I never really had any postpartun blues after I had little Caterpillar, but lately I have been feeling ashamed about my body. Even before the pregnancy, I packed up some extra fat to prepare for the first trimester morning sickness thing. I thought I would throw up crazily like my best friend, who got pregnant 5 months before me. What you know, that never happened to me! I guess it's partially genetics too, my mom and sister never had morning sickness. Instead, my appetite was super great. And at that moment, the only thing a mommy-to-be could think of is the health of her unborn baby. At least that's all I cared about. I was constantly worring about her, is my baby growing at the right speed, am I eating enough good food for her, did I take my prenatal vitamin and DHA last night, etc. Some mommies think about their own figures, so they intentionally control what they eat and how much calories they are eating. NOT ME! I wanted to provide a big buffet for my baby! =) So, I gained more than 50lbs at the end.
Well, I lost almost 30lbs after giving birth, and melted 10 more lbs during breastfeeding time. That was very exciting, but I was so concentrated on my new baby, never thought about my own weight issue. Then, our basement flooded twice while Stubborn was on business trips! So, I was working very hard to empty water with buckets and trying to save the furnace, since it was still very cold. My body must got a wrong signal, it stopped producing milk! MY POOR BABY! Little caterpillar was fine, she switched to formula without any complaint. But my weight loss also stopped. Now I still pack more than 10lbs on my belly and middle section, I feel so unhappy, especially when I get ready for work every morning. Most of my prepregnancy clothes won't fit. I finally squeezed into some of my favorite skirts or pants, but I ripped the bottons off at the end of the day! I feel so ugly. To make things even worse, at least 4 people asked me recently whether I am pregnant again with the second child! WHAT?!!! One of them is also a new mom, she had her little boy a month and half before me, and she went back to her prepregnancy figure in no time. So, she couldn't understand why I am still SO FAT! I had to defend myself, telling them this is still the left over weight from last pregnancy. They felt bad asking me that afterward, but I felt even worse. I have been trying to dress up for work, even though that's totally unnecessary. But I need to make myself look better!

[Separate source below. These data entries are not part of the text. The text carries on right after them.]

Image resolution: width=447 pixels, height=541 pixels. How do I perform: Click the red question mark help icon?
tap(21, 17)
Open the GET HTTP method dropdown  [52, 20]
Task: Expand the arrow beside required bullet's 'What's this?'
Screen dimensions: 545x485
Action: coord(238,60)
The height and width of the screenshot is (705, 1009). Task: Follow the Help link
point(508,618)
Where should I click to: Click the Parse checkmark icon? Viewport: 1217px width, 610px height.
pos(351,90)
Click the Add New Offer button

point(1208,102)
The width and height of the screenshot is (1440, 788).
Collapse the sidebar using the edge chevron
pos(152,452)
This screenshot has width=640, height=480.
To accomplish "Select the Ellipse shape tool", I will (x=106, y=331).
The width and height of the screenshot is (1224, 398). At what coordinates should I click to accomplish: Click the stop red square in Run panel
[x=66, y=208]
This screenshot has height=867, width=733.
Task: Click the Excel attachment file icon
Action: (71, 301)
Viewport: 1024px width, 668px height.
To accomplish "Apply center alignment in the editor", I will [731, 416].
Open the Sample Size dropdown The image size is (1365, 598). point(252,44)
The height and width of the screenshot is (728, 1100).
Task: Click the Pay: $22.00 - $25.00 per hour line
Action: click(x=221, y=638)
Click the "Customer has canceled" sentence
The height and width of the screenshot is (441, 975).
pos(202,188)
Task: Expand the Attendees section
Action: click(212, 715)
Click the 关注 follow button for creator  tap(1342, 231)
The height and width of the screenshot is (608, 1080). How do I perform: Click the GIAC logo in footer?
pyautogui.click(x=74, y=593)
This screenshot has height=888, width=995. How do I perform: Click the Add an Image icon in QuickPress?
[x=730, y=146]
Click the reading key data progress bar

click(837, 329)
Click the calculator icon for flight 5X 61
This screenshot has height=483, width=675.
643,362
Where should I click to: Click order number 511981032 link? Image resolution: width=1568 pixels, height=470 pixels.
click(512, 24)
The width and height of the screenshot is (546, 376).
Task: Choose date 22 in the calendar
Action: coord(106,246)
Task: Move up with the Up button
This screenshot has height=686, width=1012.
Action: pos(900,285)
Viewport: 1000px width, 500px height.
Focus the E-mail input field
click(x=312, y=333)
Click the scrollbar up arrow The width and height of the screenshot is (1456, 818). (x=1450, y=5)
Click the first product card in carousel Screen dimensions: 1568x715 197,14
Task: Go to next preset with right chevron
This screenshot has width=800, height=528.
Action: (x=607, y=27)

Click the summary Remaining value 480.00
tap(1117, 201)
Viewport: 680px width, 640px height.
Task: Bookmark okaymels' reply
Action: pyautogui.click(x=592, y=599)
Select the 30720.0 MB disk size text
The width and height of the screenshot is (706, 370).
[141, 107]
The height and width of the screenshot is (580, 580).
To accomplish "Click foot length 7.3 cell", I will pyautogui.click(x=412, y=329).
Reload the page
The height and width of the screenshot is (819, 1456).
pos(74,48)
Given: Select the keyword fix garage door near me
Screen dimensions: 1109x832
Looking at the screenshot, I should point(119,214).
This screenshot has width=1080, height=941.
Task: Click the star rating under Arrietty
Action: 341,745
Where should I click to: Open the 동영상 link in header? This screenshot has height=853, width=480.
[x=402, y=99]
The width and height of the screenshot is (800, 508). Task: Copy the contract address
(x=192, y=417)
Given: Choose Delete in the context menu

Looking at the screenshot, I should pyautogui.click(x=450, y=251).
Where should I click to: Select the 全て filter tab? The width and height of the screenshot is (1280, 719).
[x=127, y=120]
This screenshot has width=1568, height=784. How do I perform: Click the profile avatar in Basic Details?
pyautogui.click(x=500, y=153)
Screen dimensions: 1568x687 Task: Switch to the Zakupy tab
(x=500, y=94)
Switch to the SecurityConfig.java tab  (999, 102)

UNTIL I read an article ("feel better naked" by Stephanie Dolgoff) in this month's Parenting Early Years magazine. "My daughters were too young to realize that a squishy front or behind is often considered a curse, not a plaything. But the truth is, all kids see their moms as dazzling goddesses, and in no way can a little cellulite detract from that. It's high time we took their cue and made peace with our post-kid shapes." I sat there reading this, and all of a sudden, I felt like a tremendous weight was lifted off my shoulder. What am I doing to myself? I have a beautiful baby, caring husband, good job, loving family and lots of great friends. Why am I pushing myself so hard? Well, I am lazy and not exercising, and I should do more to take care of myself. I admit that. I am working so hard around the house to provide comfort to my DH and baby, I believe my extra 10lbs baby weight will disappear. If the numbers Stephanie said were true, I can burn 126 calories just carrying my baby around for 30 minutes, and 90 cal. for putting away groceries, 135 cal. for walking / playing with kids, 90 cal. for pushing a stroller, 99 cal. for house work, 108 for cooking, and 184 cal. for gardening. I just need to give it time, and give myself some space to breath.
Now I just need to go buy some gorgeous sundresses to make myself feel even better. How about a big icecream cone? Hmm, maybe just a small one. Surprised? You expect a girl to quit icecream? Now your are insane!